## Problem description
Please copy every line of the listing below word for word, without changing anything.
====== Input rows
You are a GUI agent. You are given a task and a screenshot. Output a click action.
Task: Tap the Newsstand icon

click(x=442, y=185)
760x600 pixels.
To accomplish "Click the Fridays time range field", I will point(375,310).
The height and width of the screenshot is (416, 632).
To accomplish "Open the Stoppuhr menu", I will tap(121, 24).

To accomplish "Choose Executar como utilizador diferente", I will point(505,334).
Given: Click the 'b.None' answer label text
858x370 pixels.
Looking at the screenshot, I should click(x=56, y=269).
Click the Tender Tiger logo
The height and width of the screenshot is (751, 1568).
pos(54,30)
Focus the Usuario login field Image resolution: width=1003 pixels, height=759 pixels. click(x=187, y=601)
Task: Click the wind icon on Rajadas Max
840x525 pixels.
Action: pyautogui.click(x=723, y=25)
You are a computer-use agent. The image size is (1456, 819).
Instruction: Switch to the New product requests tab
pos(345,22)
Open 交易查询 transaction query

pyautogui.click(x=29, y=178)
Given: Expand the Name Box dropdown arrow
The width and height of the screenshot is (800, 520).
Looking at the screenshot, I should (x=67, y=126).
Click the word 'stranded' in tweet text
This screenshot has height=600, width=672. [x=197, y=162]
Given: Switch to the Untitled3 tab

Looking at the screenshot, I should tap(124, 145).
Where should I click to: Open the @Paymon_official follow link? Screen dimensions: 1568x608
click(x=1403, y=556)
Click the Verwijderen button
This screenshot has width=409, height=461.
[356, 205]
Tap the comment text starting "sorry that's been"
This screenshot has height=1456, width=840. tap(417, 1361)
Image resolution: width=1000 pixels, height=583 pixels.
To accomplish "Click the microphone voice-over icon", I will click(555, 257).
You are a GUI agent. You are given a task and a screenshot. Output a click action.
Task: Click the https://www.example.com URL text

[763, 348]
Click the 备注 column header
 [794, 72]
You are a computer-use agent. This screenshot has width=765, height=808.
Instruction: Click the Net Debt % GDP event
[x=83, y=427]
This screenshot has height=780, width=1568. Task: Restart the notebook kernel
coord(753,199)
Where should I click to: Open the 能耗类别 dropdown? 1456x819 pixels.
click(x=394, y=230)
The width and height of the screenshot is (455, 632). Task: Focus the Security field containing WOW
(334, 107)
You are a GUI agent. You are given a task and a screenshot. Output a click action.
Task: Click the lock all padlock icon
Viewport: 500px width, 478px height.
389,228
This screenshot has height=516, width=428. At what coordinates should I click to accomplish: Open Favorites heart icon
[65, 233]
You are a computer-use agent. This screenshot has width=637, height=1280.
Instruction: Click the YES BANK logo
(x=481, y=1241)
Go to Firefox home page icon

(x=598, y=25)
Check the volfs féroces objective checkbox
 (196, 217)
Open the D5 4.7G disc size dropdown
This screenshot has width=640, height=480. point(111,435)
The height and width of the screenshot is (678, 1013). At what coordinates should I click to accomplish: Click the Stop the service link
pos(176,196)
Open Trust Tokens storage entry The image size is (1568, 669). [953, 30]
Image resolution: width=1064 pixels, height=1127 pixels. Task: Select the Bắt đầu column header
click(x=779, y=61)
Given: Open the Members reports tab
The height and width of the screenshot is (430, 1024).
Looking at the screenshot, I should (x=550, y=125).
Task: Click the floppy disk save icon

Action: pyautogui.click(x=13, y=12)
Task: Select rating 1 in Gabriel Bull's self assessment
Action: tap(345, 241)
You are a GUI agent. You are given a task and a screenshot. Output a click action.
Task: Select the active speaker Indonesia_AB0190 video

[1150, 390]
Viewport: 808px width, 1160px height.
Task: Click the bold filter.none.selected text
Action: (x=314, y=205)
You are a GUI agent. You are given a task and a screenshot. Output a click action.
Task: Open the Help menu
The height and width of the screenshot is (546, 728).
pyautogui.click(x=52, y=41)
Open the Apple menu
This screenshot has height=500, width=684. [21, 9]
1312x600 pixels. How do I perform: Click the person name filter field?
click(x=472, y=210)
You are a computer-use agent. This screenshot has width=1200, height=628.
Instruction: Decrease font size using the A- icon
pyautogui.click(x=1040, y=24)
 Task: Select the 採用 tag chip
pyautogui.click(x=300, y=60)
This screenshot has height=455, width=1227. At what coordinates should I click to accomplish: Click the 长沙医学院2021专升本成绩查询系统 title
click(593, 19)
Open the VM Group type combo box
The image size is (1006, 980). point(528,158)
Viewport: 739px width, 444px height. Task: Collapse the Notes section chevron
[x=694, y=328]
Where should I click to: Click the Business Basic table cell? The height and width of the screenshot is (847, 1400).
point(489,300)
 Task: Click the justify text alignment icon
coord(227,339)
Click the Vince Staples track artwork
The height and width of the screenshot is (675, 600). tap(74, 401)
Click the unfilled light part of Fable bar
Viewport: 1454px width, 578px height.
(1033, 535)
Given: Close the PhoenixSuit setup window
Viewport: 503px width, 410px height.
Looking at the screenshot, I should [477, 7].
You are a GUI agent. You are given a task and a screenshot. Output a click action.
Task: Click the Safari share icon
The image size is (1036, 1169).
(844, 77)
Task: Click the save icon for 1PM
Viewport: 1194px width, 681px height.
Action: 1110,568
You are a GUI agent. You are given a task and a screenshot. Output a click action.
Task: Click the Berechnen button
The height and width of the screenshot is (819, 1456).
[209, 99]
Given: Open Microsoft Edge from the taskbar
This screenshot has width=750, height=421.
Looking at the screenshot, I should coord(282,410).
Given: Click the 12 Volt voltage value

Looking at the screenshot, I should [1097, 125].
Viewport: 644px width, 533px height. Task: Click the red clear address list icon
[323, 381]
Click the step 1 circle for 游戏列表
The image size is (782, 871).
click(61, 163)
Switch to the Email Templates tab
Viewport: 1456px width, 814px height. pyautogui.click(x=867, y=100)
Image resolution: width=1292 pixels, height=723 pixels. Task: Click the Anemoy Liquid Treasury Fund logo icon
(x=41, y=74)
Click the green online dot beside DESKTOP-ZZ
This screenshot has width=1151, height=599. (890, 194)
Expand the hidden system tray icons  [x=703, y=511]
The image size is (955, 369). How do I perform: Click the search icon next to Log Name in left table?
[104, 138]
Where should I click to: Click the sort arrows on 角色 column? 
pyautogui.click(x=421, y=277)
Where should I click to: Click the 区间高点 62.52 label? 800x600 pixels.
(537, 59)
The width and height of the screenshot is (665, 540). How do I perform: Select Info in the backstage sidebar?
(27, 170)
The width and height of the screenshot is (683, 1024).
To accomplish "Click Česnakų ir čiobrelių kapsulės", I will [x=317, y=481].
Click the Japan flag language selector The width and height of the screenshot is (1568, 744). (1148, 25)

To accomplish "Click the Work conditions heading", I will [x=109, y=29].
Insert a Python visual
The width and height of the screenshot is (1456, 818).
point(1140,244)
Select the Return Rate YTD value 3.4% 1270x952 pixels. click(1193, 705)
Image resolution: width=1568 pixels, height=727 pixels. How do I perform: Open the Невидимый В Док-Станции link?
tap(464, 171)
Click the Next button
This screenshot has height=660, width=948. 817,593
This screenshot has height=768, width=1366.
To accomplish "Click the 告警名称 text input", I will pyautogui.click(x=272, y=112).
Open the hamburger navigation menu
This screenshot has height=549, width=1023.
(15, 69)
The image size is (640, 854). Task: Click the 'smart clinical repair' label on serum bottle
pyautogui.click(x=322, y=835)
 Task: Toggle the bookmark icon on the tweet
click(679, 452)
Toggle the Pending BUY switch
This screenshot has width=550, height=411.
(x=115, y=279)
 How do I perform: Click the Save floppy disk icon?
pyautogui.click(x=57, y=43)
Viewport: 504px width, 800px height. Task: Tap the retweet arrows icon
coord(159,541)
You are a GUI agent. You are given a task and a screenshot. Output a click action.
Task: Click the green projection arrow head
============
## Worked solution
You are a GUI agent. You are given a task and a screenshot. Output a click action.
Task: Tap the Newsstand icon

click(x=442, y=185)
760x600 pixels.
To accomplish "Click the Fridays time range field", I will point(375,310).
The height and width of the screenshot is (416, 632).
To accomplish "Open the Stoppuhr menu", I will tap(121, 24).

To accomplish "Choose Executar como utilizador diferente", I will point(505,334).
Given: Click the 'b.None' answer label text
858x370 pixels.
Looking at the screenshot, I should click(x=56, y=269).
Click the Tender Tiger logo
The height and width of the screenshot is (751, 1568).
pos(54,30)
Focus the Usuario login field Image resolution: width=1003 pixels, height=759 pixels. click(x=187, y=601)
Task: Click the wind icon on Rajadas Max
840x525 pixels.
Action: pyautogui.click(x=723, y=25)
You are a computer-use agent. The image size is (1456, 819).
Instruction: Switch to the New product requests tab
pos(345,22)
Open 交易查询 transaction query

pyautogui.click(x=29, y=178)
Given: Expand the Name Box dropdown arrow
The width and height of the screenshot is (800, 520).
Looking at the screenshot, I should (x=67, y=126).
Click the word 'stranded' in tweet text
This screenshot has height=600, width=672. [x=197, y=162]
Given: Switch to the Untitled3 tab

Looking at the screenshot, I should tap(124, 145).
Where should I click to: Open the @Paymon_official follow link? Screen dimensions: 1568x608
click(x=1403, y=556)
Click the Verwijderen button
This screenshot has width=409, height=461.
[356, 205]
Tap the comment text starting "sorry that's been"
This screenshot has height=1456, width=840. tap(417, 1361)
Image resolution: width=1000 pixels, height=583 pixels.
To accomplish "Click the microphone voice-over icon", I will click(555, 257).
You are a GUI agent. You are given a task and a screenshot. Output a click action.
Task: Click the https://www.example.com URL text

[763, 348]
Click the 备注 column header
 [794, 72]
You are a computer-use agent. This screenshot has width=765, height=808.
Instruction: Click the Net Debt % GDP event
[x=83, y=427]
This screenshot has height=780, width=1568. Task: Restart the notebook kernel
coord(753,199)
Where should I click to: Open the 能耗类别 dropdown? 1456x819 pixels.
click(x=394, y=230)
The width and height of the screenshot is (455, 632). Task: Focus the Security field containing WOW
(334, 107)
You are a GUI agent. You are given a task and a screenshot. Output a click action.
Task: Click the lock all padlock icon
Viewport: 500px width, 478px height.
389,228
This screenshot has height=516, width=428. At what coordinates should I click to accomplish: Open Favorites heart icon
[65, 233]
You are a computer-use agent. This screenshot has width=637, height=1280.
Instruction: Click the YES BANK logo
(x=481, y=1241)
Go to Firefox home page icon

(x=598, y=25)
Check the volfs féroces objective checkbox
 (196, 217)
Open the D5 4.7G disc size dropdown
This screenshot has width=640, height=480. point(111,435)
The height and width of the screenshot is (678, 1013). At what coordinates should I click to accomplish: Click the Stop the service link
pos(176,196)
Open Trust Tokens storage entry The image size is (1568, 669). [953, 30]
Image resolution: width=1064 pixels, height=1127 pixels. Task: Select the Bắt đầu column header
click(x=779, y=61)
Given: Open the Members reports tab
The height and width of the screenshot is (430, 1024).
Looking at the screenshot, I should (x=550, y=125).
Task: Click the floppy disk save icon

Action: pyautogui.click(x=13, y=12)
Task: Select rating 1 in Gabriel Bull's self assessment
Action: tap(345, 241)
You are a GUI agent. You are given a task and a screenshot. Output a click action.
Task: Select the active speaker Indonesia_AB0190 video

[1150, 390]
Viewport: 808px width, 1160px height.
Task: Click the bold filter.none.selected text
Action: (x=314, y=205)
You are a GUI agent. You are given a task and a screenshot. Output a click action.
Task: Open the Help menu
The height and width of the screenshot is (546, 728).
pyautogui.click(x=52, y=41)
Open the Apple menu
This screenshot has height=500, width=684. [21, 9]
1312x600 pixels. How do I perform: Click the person name filter field?
click(x=472, y=210)
You are a computer-use agent. This screenshot has width=1200, height=628.
Instruction: Decrease font size using the A- icon
pyautogui.click(x=1040, y=24)
 Task: Select the 採用 tag chip
pyautogui.click(x=300, y=60)
This screenshot has height=455, width=1227. At what coordinates should I click to accomplish: Click the 长沙医学院2021专升本成绩查询系统 title
click(593, 19)
Open the VM Group type combo box
The image size is (1006, 980). point(528,158)
Viewport: 739px width, 444px height. Task: Collapse the Notes section chevron
[x=694, y=328]
Where should I click to: Click the Business Basic table cell? The height and width of the screenshot is (847, 1400).
point(489,300)
 Task: Click the justify text alignment icon
coord(227,339)
Click the Vince Staples track artwork
The height and width of the screenshot is (675, 600). tap(74, 401)
Click the unfilled light part of Fable bar
Viewport: 1454px width, 578px height.
(1033, 535)
Given: Close the PhoenixSuit setup window
Viewport: 503px width, 410px height.
Looking at the screenshot, I should [477, 7].
You are a GUI agent. You are given a task and a screenshot. Output a click action.
Task: Click the Safari share icon
The image size is (1036, 1169).
(844, 77)
Task: Click the save icon for 1PM
Viewport: 1194px width, 681px height.
Action: 1110,568
You are a GUI agent. You are given a task and a screenshot. Output a click action.
Task: Click the Berechnen button
The height and width of the screenshot is (819, 1456).
[209, 99]
Given: Open Microsoft Edge from the taskbar
This screenshot has width=750, height=421.
Looking at the screenshot, I should coord(282,410).
Given: Click the 12 Volt voltage value

Looking at the screenshot, I should [1097, 125].
Viewport: 644px width, 533px height. Task: Click the red clear address list icon
[323, 381]
Click the step 1 circle for 游戏列表
The image size is (782, 871).
click(61, 163)
Switch to the Email Templates tab
Viewport: 1456px width, 814px height. pyautogui.click(x=867, y=100)
Image resolution: width=1292 pixels, height=723 pixels. Task: Click the Anemoy Liquid Treasury Fund logo icon
(x=41, y=74)
Click the green online dot beside DESKTOP-ZZ
This screenshot has width=1151, height=599. (890, 194)
Expand the hidden system tray icons  [x=703, y=511]
The image size is (955, 369). How do I perform: Click the search icon next to Log Name in left table?
[104, 138]
Where should I click to: Click the sort arrows on 角色 column? 
pyautogui.click(x=421, y=277)
Where should I click to: Click the 区间高点 62.52 label? 800x600 pixels.
(537, 59)
The width and height of the screenshot is (665, 540). How do I perform: Select Info in the backstage sidebar?
(27, 170)
The width and height of the screenshot is (683, 1024).
To accomplish "Click Česnakų ir čiobrelių kapsulės", I will [x=317, y=481].
Click the Japan flag language selector The width and height of the screenshot is (1568, 744). (1148, 25)

To accomplish "Click the Work conditions heading", I will [x=109, y=29].
Insert a Python visual
The width and height of the screenshot is (1456, 818).
point(1140,244)
Select the Return Rate YTD value 3.4% 1270x952 pixels. click(1193, 705)
Image resolution: width=1568 pixels, height=727 pixels. How do I perform: Open the Невидимый В Док-Станции link?
tap(464, 171)
Click the Next button
This screenshot has height=660, width=948. 817,593
This screenshot has height=768, width=1366.
To accomplish "Click the 告警名称 text input", I will pyautogui.click(x=272, y=112).
Open the hamburger navigation menu
This screenshot has height=549, width=1023.
(15, 69)
The image size is (640, 854). Task: Click the 'smart clinical repair' label on serum bottle
pyautogui.click(x=322, y=835)
 Task: Toggle the bookmark icon on the tweet
click(679, 452)
Toggle the Pending BUY switch
This screenshot has width=550, height=411.
(x=115, y=279)
 How do I perform: Click the Save floppy disk icon?
pyautogui.click(x=57, y=43)
Viewport: 504px width, 800px height. Task: Tap the retweet arrows icon
coord(159,541)
You are a GUI agent. You are given a task and a screenshot. Output a click action.
Task: Click the green projection arrow head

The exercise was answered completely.